Le réseau Anonymous et le cartel mexicain de la drogue Los Zetas ont été ces dernières semaines les protagonistes d’échanges étonnants comprenant des allégations d’enlèvement, des menaces de révélations sur les narco-trafiquants, auxquelles ont répondu des menaces de rétorsion de la part de ces derniers, et pour finir la décision des activistes d’Anonymous de renoncer à leurs menées anti-gang. Que peuvent faire les militants du Net contre les réseaux criminels mexicains, connus pour leur violence et leur cruauté ? À l’issue de cet épisode, la réponse qui s’impose, du moins pour l’instant, est pas grand-chose.
L’affaire commence sur les canaux de chat fréquentés par les membres d’Anonymous, avec l’information selon laquelle un membre d’Anonymous aurait été enlevé par Los Zetas à Veracruz, une ville côtière mexicaine connue pour le niveau élevé des violences qui y sont perpétrées sur fond de rivalités entre cartels. La ville a été jonchée de douzaines de cadavres ces derniers mois. Des hacktivistes d’Anonymous décident alors de lancer une opération contre les auteurs de cet enlèvement supposé, en publiant sur Internet les noms de soutiens et collaborateurs de ces trafiquants. Anonymous a mené ces derniers mois des actions contre des institutions financières pour avoir bloqué, à la demande de l’administration américaine, les versements de sympathisants au réseau de révélations en ligne Wikileaks.

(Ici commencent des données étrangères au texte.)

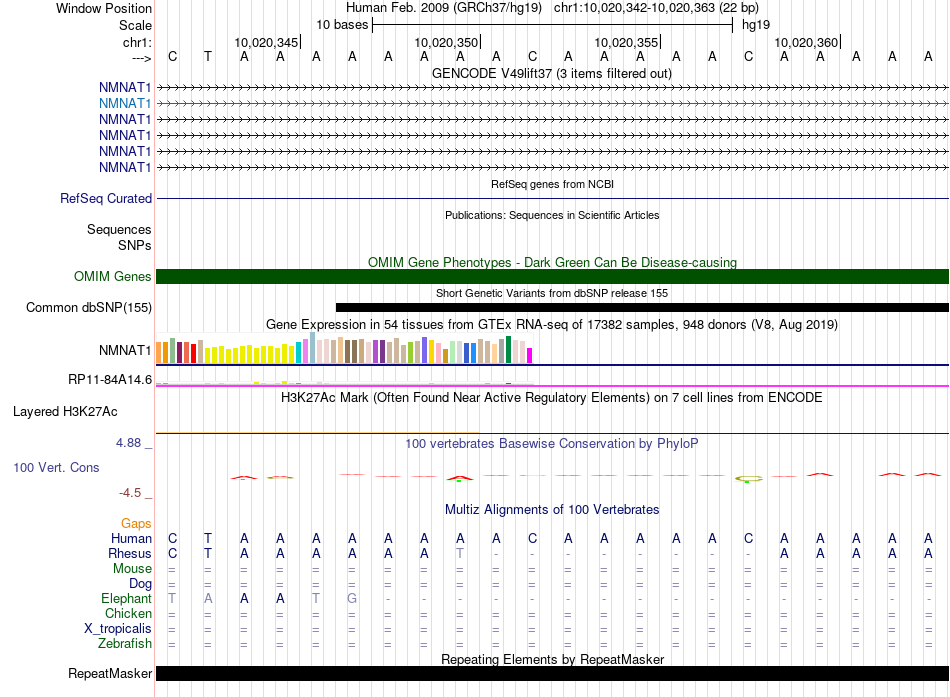This screenshot has height=697, width=950.
Task: Select the Zebrafish alignment row label
Action: pyautogui.click(x=125, y=643)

Toutefois, il existe des différences notables entre les actions de soutien à Wikileaks et l’offensive envisagée contre Los Zetas. D’abord, comment séparer le grain de l’ivraie ? Dans la vaste foire aux rumeurs, établir les faits, alors qu’aucun des intervenants ne parle à visage découvert, n’est pas simple. Alors qu’Anonymous avait publié sur Youtube un clip lançant un ultimatum contre les trafiquants, des doutes sur la réalité de l’enlèvement d’un de ses membres sont apparus : impossible de l’identifier ni même d’établir un récit cohérent corroborant la thèse de l’enlèvement. Ensuite, le cartel a réagi de manière bien plus brutale que les institutions financières ciblées par Anonymous pour leur soutien au boycott de Wikileaks : il a fait savoir qu’il avait recruté des experts spécialisés pour se prémunir contre toutes révélations dommageables à leurs affaires. Une agence de sécurité, Stratfor, a estimé que celles-ci pousseraient Los Zetas à répondre par des violences, y compris « enlèvement, blessure et mort » pour leurs auteurs.
Des rumeurs terrifiantes qui ont été comprises immédiatement par les membres d’Anonymous associés à l’« #OpCartel », pour Opération Cartel. Qui se sont souvenus que ces derniers temps, les cartels mexicains ont déjà montré ce qu’ils font de ceux qui choisissent de dévoiler des détails sur leur organisation sur Internet : ils les assassinent, en toute simplicité. En septembre dernier, les policiers de la ville de Nuevo Laredo, à la frontière avec les États-Unis, ont découvert le corps d’une femme decapitée accompagné d’une note manuscrite expliquant qu’elle avait été tuée pour avoir publié des informations sur un réseau social. Le message était signé d’un Z, la marque de fabrique de Los Zetas. Deux autres cadavres découverts dans la même ville, pendus à un arbre, étaient accompagnés d’une note prévenant tout un chacun que tel est le destin qui attend les dénonciateurs utilisateurs du Net.
Anonymous est-il suffisamment bien organisé pour s’en prendre aux organisations criminelles comme Los Zetas ? Sans doute pas. Publier sans risque d’erreur les noms de collaborateurs des réseaux de narco-trafiquants suppose un travail de police que le réseau de hackers n’est pas en mesure d’effectuer. Publier des rumeurs infondées peut faire le jeu des gangs, spécialistes des coups tordus, et mettre en danger des vies de personnes non mêlées aux agissements criminels. Enfin, par définition, les réseaux de trafiquants opèrent dans l’ombre, et les cyber-attaques, de déni de service par exemple, dont Anonymous s’est fait une spécialité, n’ont pas de prise sur eux. La lutte d’Anonymous contre Los Zetas part d’un bon sentiment, mais pour l’heure, les hackers seraient bien conseillés de ne pas s’élancer à mains nues contre ces tueurs. Et ils ont bien fait d’avoir renoncé à #OpCartel.